Bangerter responded to 4 inches of reports on the state of education in Utah. The reports, covering minute data on every aspect of education, were presented by State Superintendent Jay B. Taggart."We have a long way to go," Bangerter said, "but this (test results) shows us we know how to do it . . . We've patted ourselves on the back because no one really knew where we are. We're willing to be compared. We can't afford to think we're good if we're not."

The statewide test scores, initiated last fall in grades 5, 8 and 11 in all Utah schools, showed the state near national median ranges in most subject areas. Utah students scored somewhat higher in math and slightly below in language arts.

The scores are being carefully analyzed in many of the school districts as a departure point for improvement, he said.

The governor stressed parental involvement as one of the prime ingredients of improved performance.

"If parents aren't involved, we won't go very far," he said.

While schools cannot pick up and cure all of society's problems, they can be a catalyst for change, he said. Innovation at the local school level, where change occurs "in the minds and hearts," will have more effect than any potential statewide program, he said.

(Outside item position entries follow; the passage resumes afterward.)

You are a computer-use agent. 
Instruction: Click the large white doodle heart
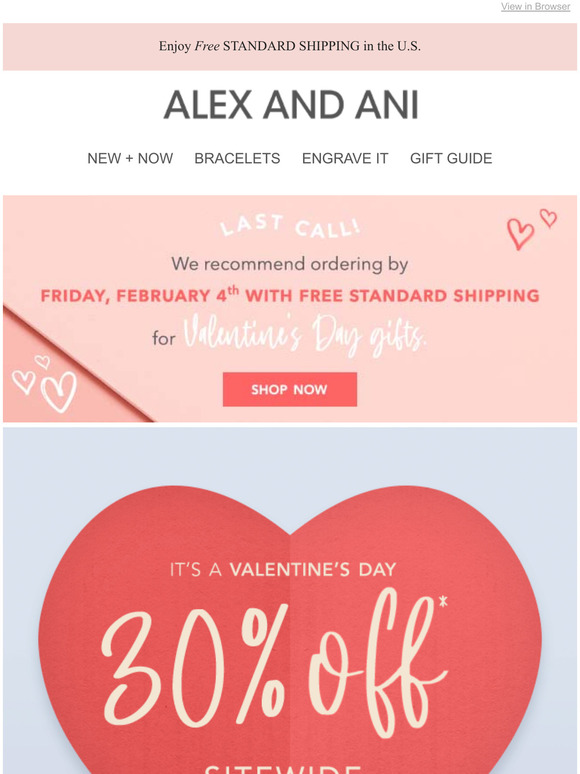tap(59, 392)

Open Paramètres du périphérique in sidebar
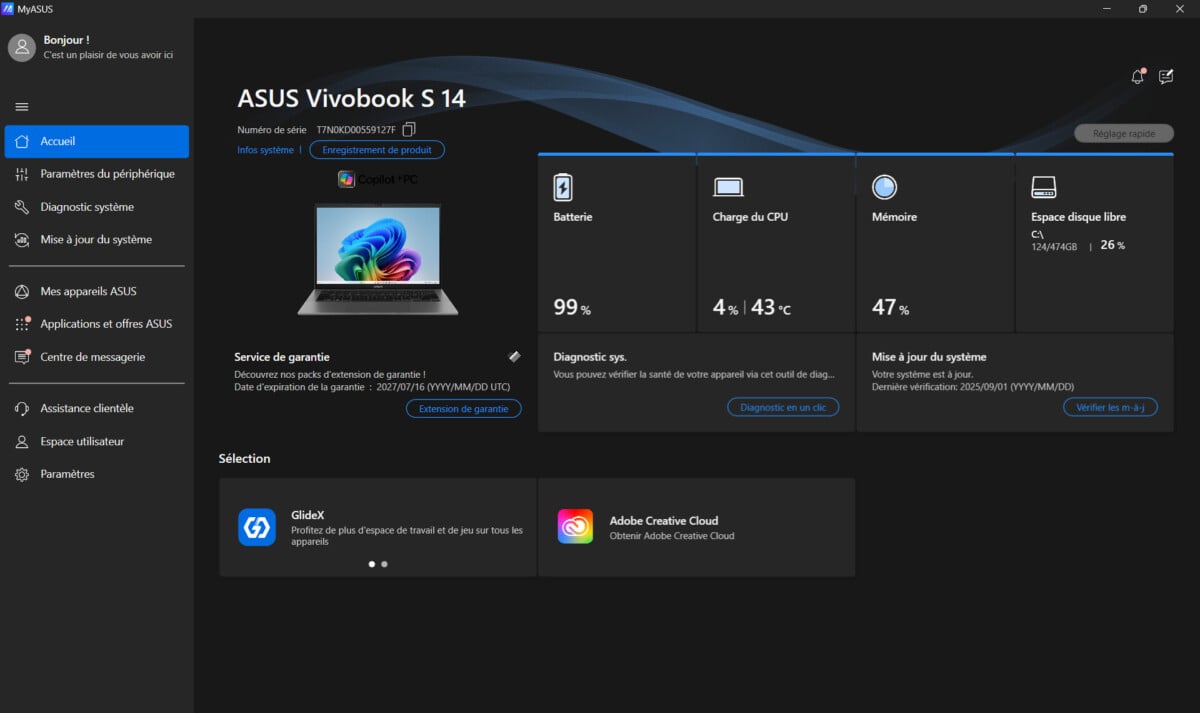[107, 174]
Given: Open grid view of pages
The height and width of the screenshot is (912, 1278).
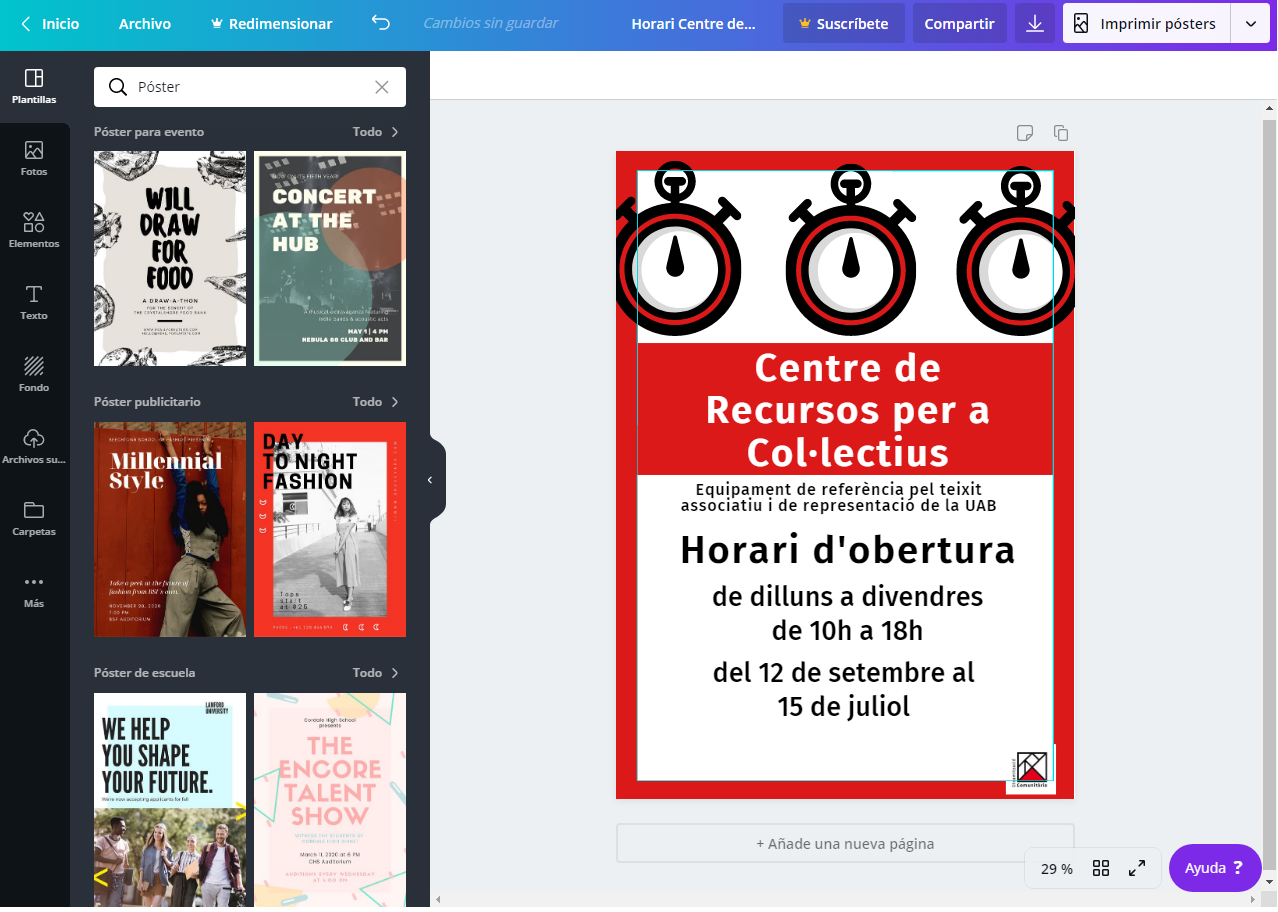Looking at the screenshot, I should pyautogui.click(x=1101, y=868).
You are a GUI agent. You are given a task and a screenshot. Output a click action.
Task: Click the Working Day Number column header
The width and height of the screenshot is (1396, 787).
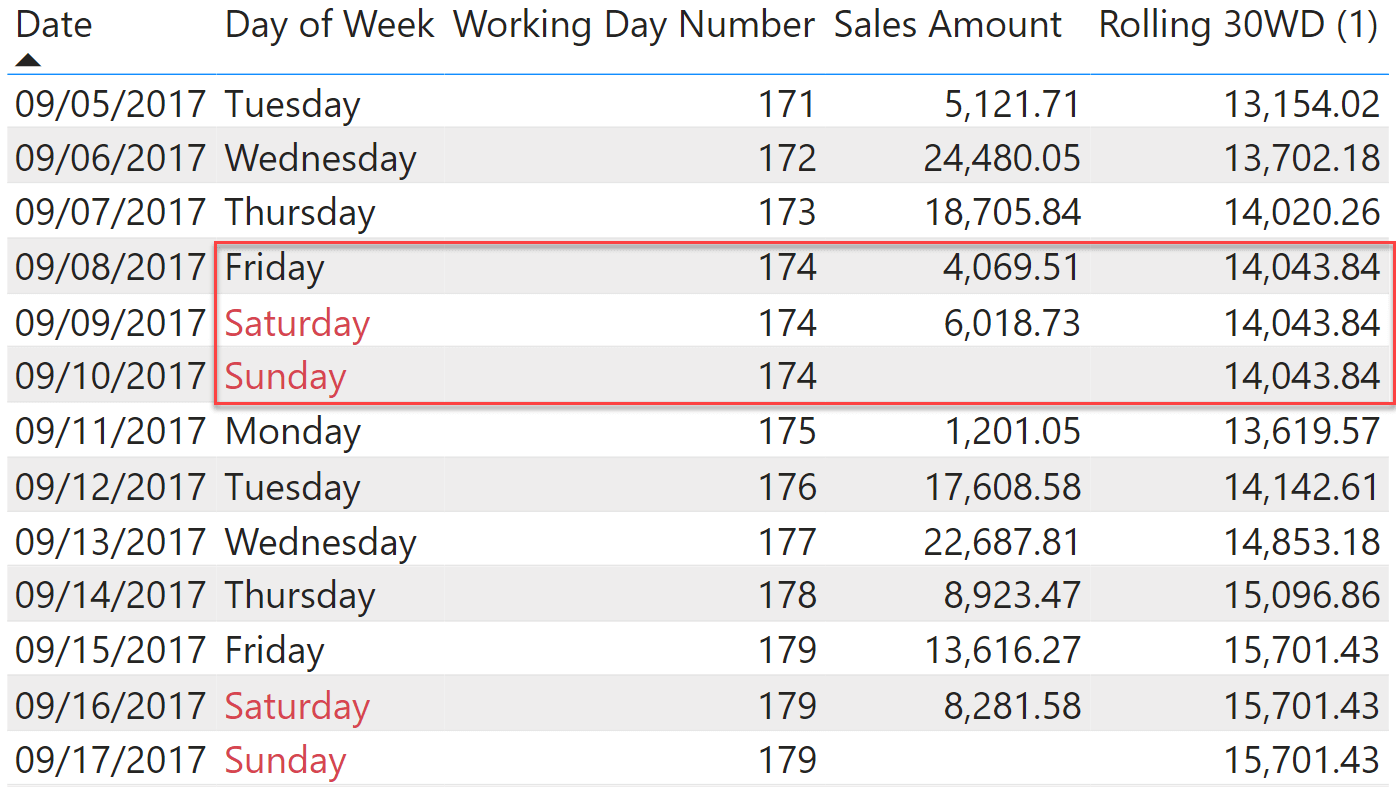634,25
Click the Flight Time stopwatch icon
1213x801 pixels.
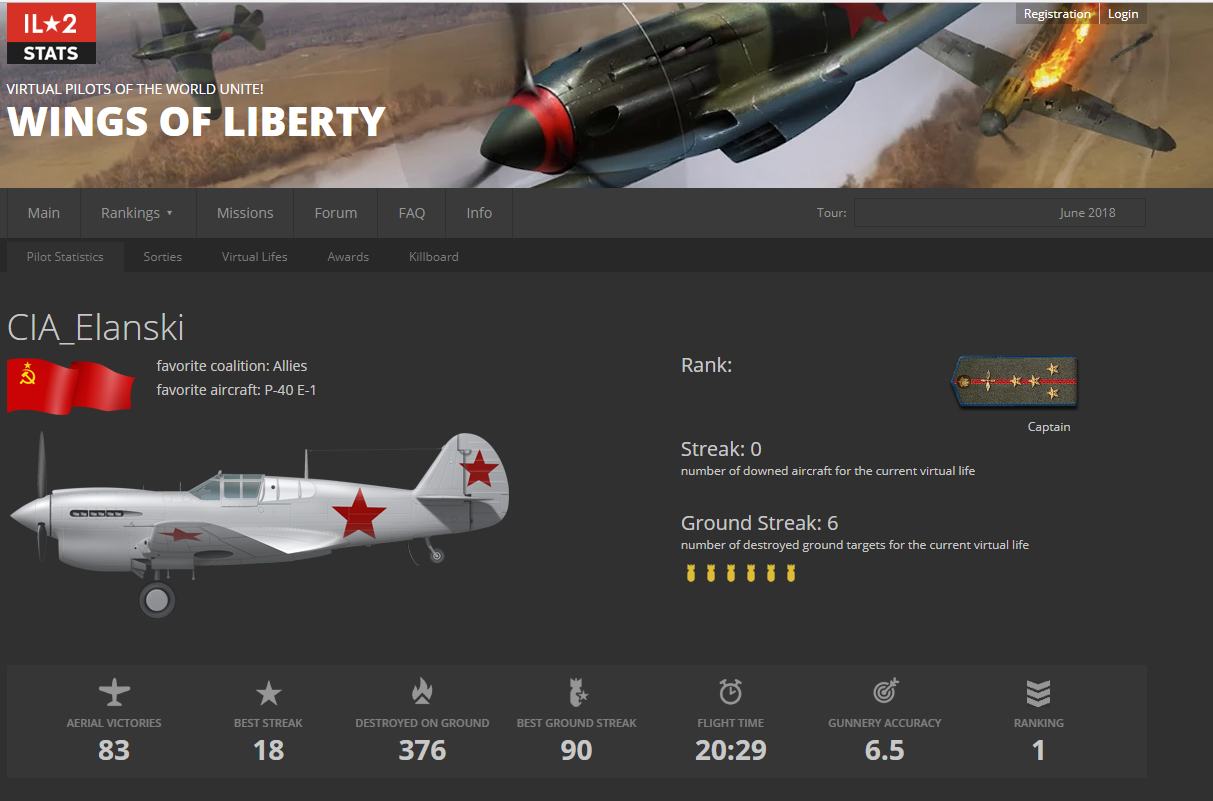point(731,692)
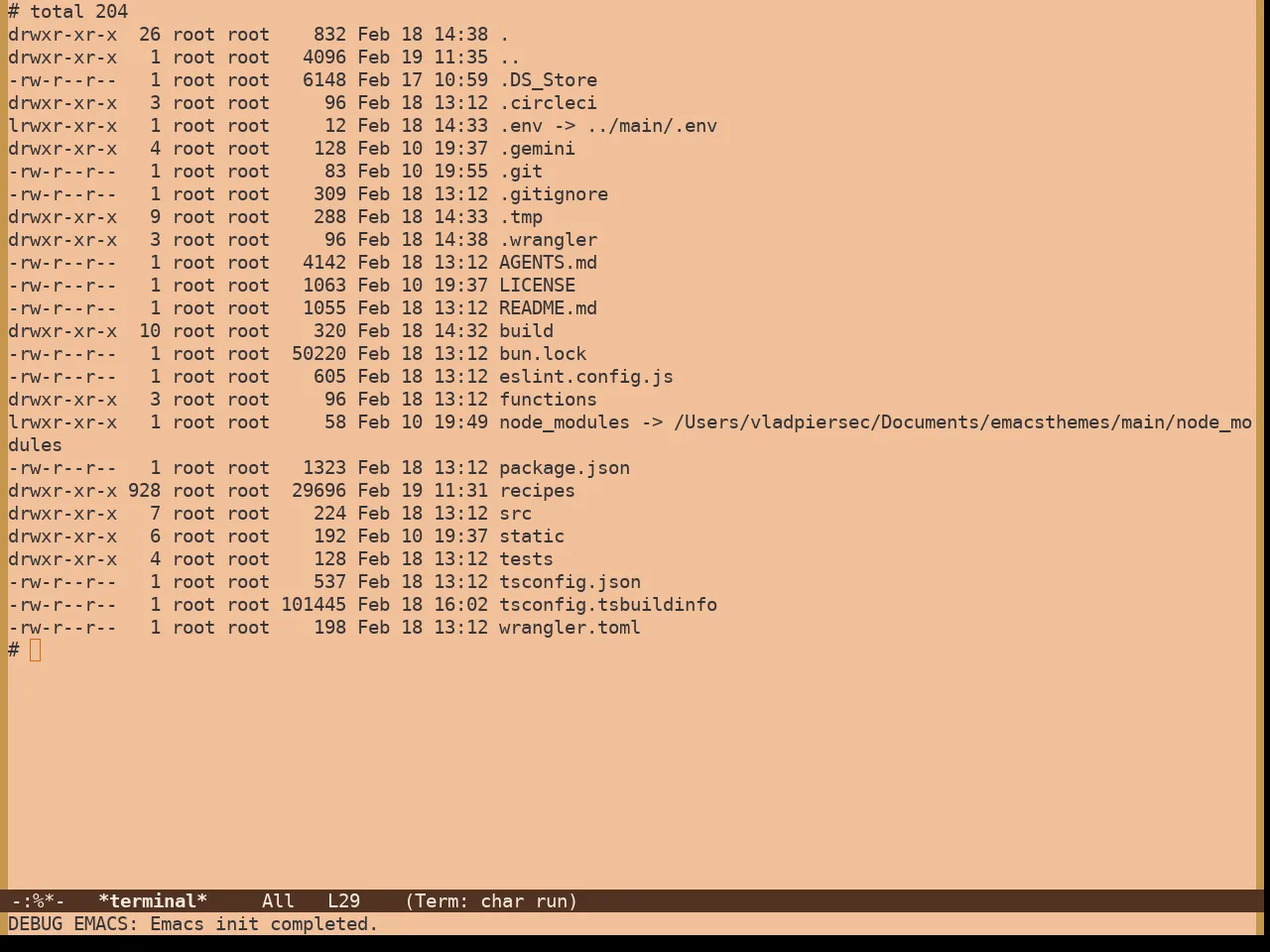Click the functions directory name
The width and height of the screenshot is (1270, 952).
548,400
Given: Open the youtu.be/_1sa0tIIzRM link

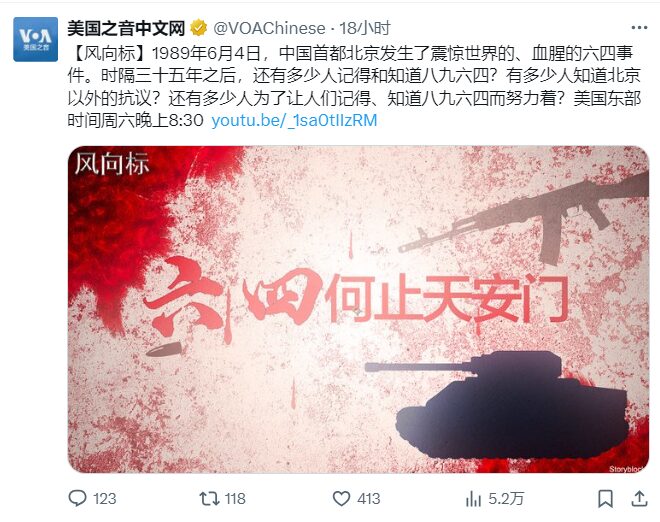Looking at the screenshot, I should click(x=294, y=121).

The State Office of Education is working on several initiatives that will help parents contribute meaningfully to their children's schooling, Taggart said.

"We'd like to see Utah with the greatest education system in the world. That is not an unattainable goal. The tests show us areas that need improvement," Taggart said.

He predicted a rise in scores as Utah students take the test from year to year.

Bangerter also told news representatives he supports Utah's participation in nationwide testing. He made a strong pitch for such tests during a national governors meeting recently. Many education leaders are resisting the notion of comparing areas of the country that have significant differences in funding capacity, student mix and other factors.

Utah could learn from areas of the country where schools succeed despite great problems, he said.